There has always been discussion around our selection process when it comes to footballers. The big strong physical players that intimidate, and the speedy energetic players that cover lots of ground, are the ones that stand out. Most the time these players are born early in the year and have the obvious biological advantages that science has already proven. Unless you are above average in your development curve, you are behind your peers in the physical battle if born later in the year. Before you read on, this article may not apply to all physically stronger players, some may indeed also have excellent technique to compliment their physical strengths.
Big strong lads are generally more aggressive and commanding in the close contact battles. They protect the ball well through strength rather than technique, win the duels with their size, and command the space around them. The fast players often use space well with their running rather than vision, are first to the ball and quick to recover.
The physically strong player, whether that be strength, size or speed, is mostly effective through simplicity. A big strong lad simply has to use their weight and size to shrug a challenge, retain possession or win a high ball. The fleet footed player simply has to push a ball past a defender, and into space to out run an opponent to get past, and use their speed to be first to the ball.
Through no fault of their own, sometimes these players fail to develop the awareness required to create time and space for themselves, because they don’t need to. A smaller child has to learn ways to avoid the physical contest, so they require the ability to scan the field before receiving, fakes and feints to shake off a defender, and timing of their movement to arrive unmarked in the right areas. They need to be clean in ball technique when changing direction, to be affective. Some fast players don’t develop tools of deception because they can just skip past any player with speed. The slower child has to learn to be patient, anticipate better, and use skill to out smart their opponent.
It is easy to watch on and be impressed by the physically stronger players. They appear to be better, they win more battles, they seem more devoted, and are more successful at that moment.
Responsibility has been placed on coaches to assess fairly, with consideration for all players being equal. But the problem goes further than just us coaches; there is a chain reaction that occurs. I believe there are three main responsible people that influence the outcome of the physically disadvantaged player.
It can be difficult for coaches to look past the faster and much stronger child. It can appear that they are more determined, passionate and hard working. They are more confident, commanding and loud in their actions. If a strong lad dwells on the ball under pressure, they still have the ability to retain possession with their strength. A smaller child may be accused for being careless, and this can irritate the coach if they continually lose possession due to physical inferiority. There may be no difference in technical ability, in fact the smaller child may possess better ability, but lacks the strength to maintain balance and possession of the ball.
A speedy player may continually make superior runs in behind the back line, and get many scoring opportunities, but have little technical ability. They would appear to be good players despite their skill level, a slower player may not be able to outsprint an opponent and thus appear weaker. They would need to anticipate early, consider passing or turning back inside, as they would be run down too easily.

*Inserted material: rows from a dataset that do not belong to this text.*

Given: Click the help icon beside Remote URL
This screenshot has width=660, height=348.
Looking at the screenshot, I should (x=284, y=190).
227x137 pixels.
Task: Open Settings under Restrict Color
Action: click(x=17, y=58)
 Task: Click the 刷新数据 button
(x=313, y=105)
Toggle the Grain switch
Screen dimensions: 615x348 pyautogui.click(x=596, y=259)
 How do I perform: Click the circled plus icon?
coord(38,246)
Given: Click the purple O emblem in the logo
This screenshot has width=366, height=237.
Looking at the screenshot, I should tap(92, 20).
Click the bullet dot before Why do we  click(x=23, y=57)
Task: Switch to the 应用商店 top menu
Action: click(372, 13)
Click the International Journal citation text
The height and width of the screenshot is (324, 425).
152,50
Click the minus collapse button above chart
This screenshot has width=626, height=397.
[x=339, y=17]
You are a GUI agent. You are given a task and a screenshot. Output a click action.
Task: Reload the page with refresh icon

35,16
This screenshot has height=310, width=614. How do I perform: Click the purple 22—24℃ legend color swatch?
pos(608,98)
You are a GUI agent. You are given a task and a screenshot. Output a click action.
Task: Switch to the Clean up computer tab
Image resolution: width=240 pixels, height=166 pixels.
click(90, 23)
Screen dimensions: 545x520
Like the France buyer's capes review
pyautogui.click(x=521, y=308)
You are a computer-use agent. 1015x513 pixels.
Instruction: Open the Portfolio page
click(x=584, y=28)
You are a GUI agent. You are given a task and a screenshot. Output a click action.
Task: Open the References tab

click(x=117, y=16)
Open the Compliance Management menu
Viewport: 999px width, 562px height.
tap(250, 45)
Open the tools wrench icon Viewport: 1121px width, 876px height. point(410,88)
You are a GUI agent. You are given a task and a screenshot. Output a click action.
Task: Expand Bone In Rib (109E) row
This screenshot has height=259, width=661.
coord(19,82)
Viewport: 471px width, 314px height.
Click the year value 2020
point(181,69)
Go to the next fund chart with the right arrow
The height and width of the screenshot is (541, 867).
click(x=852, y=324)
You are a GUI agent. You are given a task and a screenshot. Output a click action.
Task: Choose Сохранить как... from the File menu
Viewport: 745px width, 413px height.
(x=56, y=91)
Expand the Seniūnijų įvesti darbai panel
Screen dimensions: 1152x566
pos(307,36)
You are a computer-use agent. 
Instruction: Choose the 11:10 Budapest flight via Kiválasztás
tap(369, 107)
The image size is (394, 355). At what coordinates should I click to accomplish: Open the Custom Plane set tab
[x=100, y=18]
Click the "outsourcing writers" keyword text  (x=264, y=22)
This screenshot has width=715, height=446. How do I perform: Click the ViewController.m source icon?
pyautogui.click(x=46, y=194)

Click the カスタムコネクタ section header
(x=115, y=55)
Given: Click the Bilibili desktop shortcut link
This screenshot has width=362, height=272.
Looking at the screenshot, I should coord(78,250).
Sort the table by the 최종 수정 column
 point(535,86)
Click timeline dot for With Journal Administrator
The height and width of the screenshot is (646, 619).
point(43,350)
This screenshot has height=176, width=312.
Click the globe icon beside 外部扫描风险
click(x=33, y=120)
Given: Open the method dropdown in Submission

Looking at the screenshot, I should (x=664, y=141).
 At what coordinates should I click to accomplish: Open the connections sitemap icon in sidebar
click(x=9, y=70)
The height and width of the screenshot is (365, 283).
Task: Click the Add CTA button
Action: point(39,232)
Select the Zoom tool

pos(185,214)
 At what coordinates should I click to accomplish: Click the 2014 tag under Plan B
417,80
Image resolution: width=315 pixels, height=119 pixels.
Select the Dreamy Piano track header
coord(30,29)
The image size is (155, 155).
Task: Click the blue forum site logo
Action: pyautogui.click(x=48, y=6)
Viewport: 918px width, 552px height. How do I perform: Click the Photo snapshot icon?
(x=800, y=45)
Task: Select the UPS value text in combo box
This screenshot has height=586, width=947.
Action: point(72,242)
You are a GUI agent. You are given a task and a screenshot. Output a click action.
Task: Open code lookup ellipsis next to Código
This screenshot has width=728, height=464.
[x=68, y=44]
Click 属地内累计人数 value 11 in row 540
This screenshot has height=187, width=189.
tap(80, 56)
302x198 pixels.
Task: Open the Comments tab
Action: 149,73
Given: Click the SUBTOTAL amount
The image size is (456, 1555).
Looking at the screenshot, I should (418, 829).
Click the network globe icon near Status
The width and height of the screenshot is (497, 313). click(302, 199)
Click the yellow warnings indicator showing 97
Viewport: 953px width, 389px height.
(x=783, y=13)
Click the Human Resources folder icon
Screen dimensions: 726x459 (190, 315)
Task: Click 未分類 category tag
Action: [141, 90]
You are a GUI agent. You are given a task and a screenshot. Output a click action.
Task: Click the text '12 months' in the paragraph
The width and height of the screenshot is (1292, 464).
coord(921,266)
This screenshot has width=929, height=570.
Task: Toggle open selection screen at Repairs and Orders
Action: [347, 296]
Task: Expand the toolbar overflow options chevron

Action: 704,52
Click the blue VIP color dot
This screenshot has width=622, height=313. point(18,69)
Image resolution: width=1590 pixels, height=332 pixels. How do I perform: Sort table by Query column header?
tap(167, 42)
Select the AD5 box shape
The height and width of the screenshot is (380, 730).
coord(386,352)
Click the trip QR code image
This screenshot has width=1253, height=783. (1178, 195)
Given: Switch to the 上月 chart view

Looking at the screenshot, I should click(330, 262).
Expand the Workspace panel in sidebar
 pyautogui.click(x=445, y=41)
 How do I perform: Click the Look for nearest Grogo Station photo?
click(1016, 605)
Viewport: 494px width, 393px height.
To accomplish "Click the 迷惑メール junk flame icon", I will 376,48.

As a coach of technical players, my assessments are based around the child’s ability to change direction with the ball, turn away in either direction, shift the ball to either side of their body etc. Unfortunately in the team environment this kind of selection process would most likely be harmful to a coach’s win/loss record, and is more of a long-term decision.
What the coach is seeing, so is the parent. The difference is that the parent would in most circumstances be less educated in what technical attributes to identify. If it is difficult for a coach, then it would be even harder for a parent. They would see that the other kids are quicker, or stronger and more dominant physically, therefore better, in their own assessment. This perception would be translated subconsciously and unintentionally to their child. I have heard the language of parents when this has been the case and it is only a measure of physical superiority, not skill. This would have an affect on the child’s confidence, belief and drive. The parent is reinforcing what others have insinuated or suggested, that they are not as good. Technical ability is not about tricks; it is about management of the ball and the execution with it, and the decision-making of a player. A lot of the time, the technically stronger player is helping the physically stronger player look good.
The player is a student, and what they are told or what they interpret, is their truth. A player does not need to be told that they are not faster or stronger, they would realise this themselves. It is the duty of both parent and coach, to educate them on what is a measure of talent in the game of football. To compound the challenge these players face physically, they can easily become dejected and play within themselves, thus not playing to their potential. We can hardly blame the coaches when these kids are not performing due to their own insecurities. If the parent and the coach show value towards the physically stronger player, then the players will also measure themselves in the same way.
Coaches in particular, need to positively reinforce the progress based on technical ability, through technical exercises this can easily be achieved. Fast players should also be managed closer with an eye on their decision-making, and whether it is always based around their strengths. I believe coaches can be more conscious of their coaching instructions from the side-lines, too much structural pointers and no praise or guidance of technical skill, will not help.
What is important to understand is that physical attributes are developed at different stages of a child’s growth. Technical skills do not come to you, they must be developed purposefully, they must be the key focus for a player. By the age of 15 or 16 biological growth levels out, exposing an individuals technical level.
A player’s drive and persistence will ultimately determine their destination.